Given passage:
* * * *

Your provenance and attribution relies on the word of a man who honestly came to believe over time he owned Black Betsy but who also had a chance to make half a million dollars to several million dollars by saying so in the strongest possible terms and the recollection of an eighty year-old man trying to remember fifty year-old conversations. Might these statements and recollections be subjected to some critical thinking? The photographs you reproduced in the catalog and the absence of earlier photographs supports my thesis that the bat you sold, which I will now call White Betsy or Lil’ Barnstormer, was never used by Jackson in the major leagues. All one can say is that it is a store model, Spalding bat Jackson used in the 1930s while barnstorming.

Your comparison of the “evidence” you have to the prosecution’s evidence in the OJ Simpson trial is inapposite. Prosecutors in the Simpson case had strong physical evidence in size 12 footprints matching Simpson’s and a serious cut Simpson sustained on the night of the murders. Mathematician John Allen Paulos calculated the probability those two pieces of physical evidence might turn up together at about 1 in 4,000. That is pretty strong evidence of guilt. What period evidence do you have that Lil’ Barnstormer is Black Betsy and not just a barnstorming bat? Can you present a shred of period, documentary evidence that Lil’ Barnstormer existed prior to the 1930s? Can you present a shred of evidence based on the bat itself that Lil’ Barnstormer could have been made prior to about 1916? Black Betsy, readers will recall, was made in 1901.

* * * *

Given material:

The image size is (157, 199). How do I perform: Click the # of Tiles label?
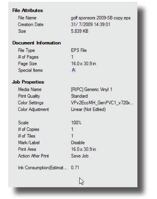click(x=27, y=136)
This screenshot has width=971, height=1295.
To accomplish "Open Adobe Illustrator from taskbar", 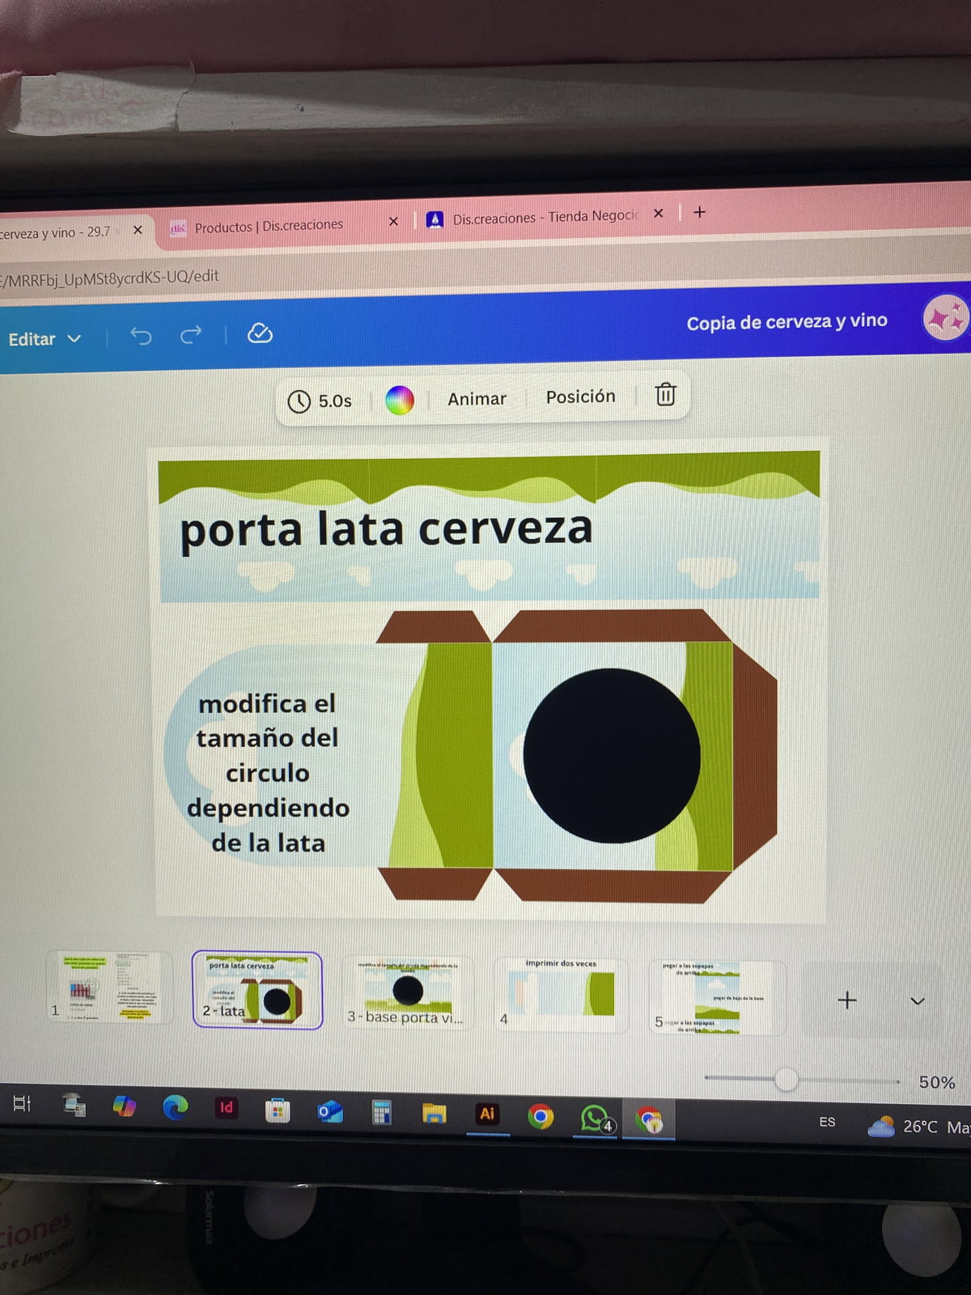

* * * *

Instructions for the task:
Please pick up the passage on the Black Betsy bat right after its last sentence and keep it going. The listing has no connection to the passage on the Black Betsy bat.

Final result:
With respect to the physical evidence presented by the bat itself, you are forced to rely on three theories. The first is the “magic bat” theory, which is that Jackson liked Black Betsy so much he was afraid to use it or even be photographed holding it while in the major leagues, but that this fear disappeared while he was barnstorming. The second is the “bat within a bat” theory, which is that Black Betsy was black and extremely long with a thick handle, but when asked only to “finish it,” Spalding removed the black finish, made the bat shorter and the handle thinner and then applied not only the Spalding stamping but additional stampings designating a store model. The third is the “Spalding was wrong” theory, which is that even though they had Jackson's Black Betsy as a model, Spalding produced a line of Black Betsy bats for retail sale that look nothing like Lil’ Barnstormer and everything like the black bats Jackson was always photographed holding during his major league career.

Do you really want to discuss probabilities? Estimate the probability of the “magic bat,” “bat within a bat,” and “Spalding was wrong” theories each being true independently. Now multiply those three numbers together. The number you just calculated is the probability Lil’ Barnstormer is Black Betsy. Does any reader come up with a probability better than 1 in 1,000?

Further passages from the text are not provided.